(Stored data entries)
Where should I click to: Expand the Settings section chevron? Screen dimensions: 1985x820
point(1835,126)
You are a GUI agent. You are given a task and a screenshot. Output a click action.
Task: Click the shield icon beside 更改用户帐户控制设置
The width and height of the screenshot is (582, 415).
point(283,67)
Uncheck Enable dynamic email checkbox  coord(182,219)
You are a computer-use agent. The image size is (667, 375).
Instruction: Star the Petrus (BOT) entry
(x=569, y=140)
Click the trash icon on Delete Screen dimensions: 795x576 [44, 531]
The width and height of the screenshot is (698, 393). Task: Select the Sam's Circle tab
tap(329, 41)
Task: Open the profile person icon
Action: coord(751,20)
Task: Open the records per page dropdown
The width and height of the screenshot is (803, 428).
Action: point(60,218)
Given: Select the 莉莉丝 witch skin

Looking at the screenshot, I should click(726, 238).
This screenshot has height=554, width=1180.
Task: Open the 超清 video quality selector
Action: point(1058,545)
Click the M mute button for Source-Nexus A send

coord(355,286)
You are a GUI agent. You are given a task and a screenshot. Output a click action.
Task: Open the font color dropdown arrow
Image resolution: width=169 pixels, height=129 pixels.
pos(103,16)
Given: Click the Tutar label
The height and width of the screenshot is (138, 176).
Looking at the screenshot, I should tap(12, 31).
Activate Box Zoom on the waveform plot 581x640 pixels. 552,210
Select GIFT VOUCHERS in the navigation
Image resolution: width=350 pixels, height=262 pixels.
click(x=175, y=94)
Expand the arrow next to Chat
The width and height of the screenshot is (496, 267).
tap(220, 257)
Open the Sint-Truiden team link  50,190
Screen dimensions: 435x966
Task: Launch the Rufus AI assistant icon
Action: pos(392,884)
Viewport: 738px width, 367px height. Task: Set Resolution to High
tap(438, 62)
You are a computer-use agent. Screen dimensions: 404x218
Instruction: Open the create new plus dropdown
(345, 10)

Exercise objective:
Copy out the records once more, with nothing altered.

Your solution:
Where should I click to: Expand the Settings section chevron? Screen dimensions: 1985x820
point(1835,126)
You are a GUI agent. You are given a task and a screenshot. Output a click action.
Task: Click the shield icon beside 更改用户帐户控制设置
The width and height of the screenshot is (582, 415).
point(283,67)
Uncheck Enable dynamic email checkbox  coord(182,219)
You are a computer-use agent. The image size is (667, 375).
Instruction: Star the Petrus (BOT) entry
(x=569, y=140)
Click the trash icon on Delete Screen dimensions: 795x576 [44, 531]
The width and height of the screenshot is (698, 393). Task: Select the Sam's Circle tab
tap(329, 41)
Task: Open the profile person icon
Action: coord(751,20)
Task: Open the records per page dropdown
The width and height of the screenshot is (803, 428).
Action: point(60,218)
Given: Select the 莉莉丝 witch skin

Looking at the screenshot, I should click(726, 238).
This screenshot has height=554, width=1180.
Task: Open the 超清 video quality selector
Action: point(1058,545)
Click the M mute button for Source-Nexus A send

coord(355,286)
You are a GUI agent. You are given a task and a screenshot. Output a click action.
Task: Open the font color dropdown arrow
Image resolution: width=169 pixels, height=129 pixels.
pos(103,16)
Given: Click the Tutar label
The height and width of the screenshot is (138, 176).
Looking at the screenshot, I should tap(12, 31).
Activate Box Zoom on the waveform plot 581x640 pixels. 552,210
Select GIFT VOUCHERS in the navigation
Image resolution: width=350 pixels, height=262 pixels.
click(x=175, y=94)
Expand the arrow next to Chat
The width and height of the screenshot is (496, 267).
tap(220, 257)
Open the Sint-Truiden team link  50,190
Screen dimensions: 435x966
Task: Launch the Rufus AI assistant icon
Action: pos(392,884)
Viewport: 738px width, 367px height. Task: Set Resolution to High
tap(438, 62)
You are a computer-use agent. Screen dimensions: 404x218
Instruction: Open the create new plus dropdown
(345, 10)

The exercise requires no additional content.